All reviews panned DirecTV Now for its lack of a DVR, but that will soon be remedied. While some critics think the product has improved since its rocky launch, most point out that it needs to fill gaps in its on-demand content. This issue aside, do the critics think DirecTV Now is worth buying?
Over a span of two reviews (First; Second), Tom's Guide editor Marshall Honorof explained that DirecTV Now's biggest issue is its inconsistent quality. While he encountered fewer errors in his follow-up review, there were still too many to find the service worth recommending.
"The channel selection is both broad and deep, the price is fair (at the higher tiers, anyway), and the navigation is admirably straightforward."
"Fortunately, DirecTV Now does offer some on-demand content."
"Unfortunately, it's handled very poorly.
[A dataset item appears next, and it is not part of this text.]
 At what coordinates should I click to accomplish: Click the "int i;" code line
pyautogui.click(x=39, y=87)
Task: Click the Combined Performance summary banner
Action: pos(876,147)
Some channels offer it; some don't. You can get a handful of episodes from Fox, for example, but nothing from ABC. Nickelodeon has a few episodes available to stream, but Disney doesn't."
"Some live channels stuttered every few seconds, while on-demand content frequently stopped to buffer, even on a rock-solid Ethernet connection. DirecTV Now also had trouble maintaining HD resolutions." [from the follow-up review]
"DirecTV Now has an enormous problem: It doesn't offer any DVR capabilities. The company does plan to add this option sometime next year, but for the moment, unless you're an expert screen-capture software wrangler, and have all the time in the world, you won't be able to record anything to watch later."
Gizmodo Reviews Editor Alex Cranz didn't mince words in her review, which is titled "DirecTV Now Is Just Another Failed Attempt at Streaming Live TV."
"In testing, DirecTV streamed just fine to my laptop,"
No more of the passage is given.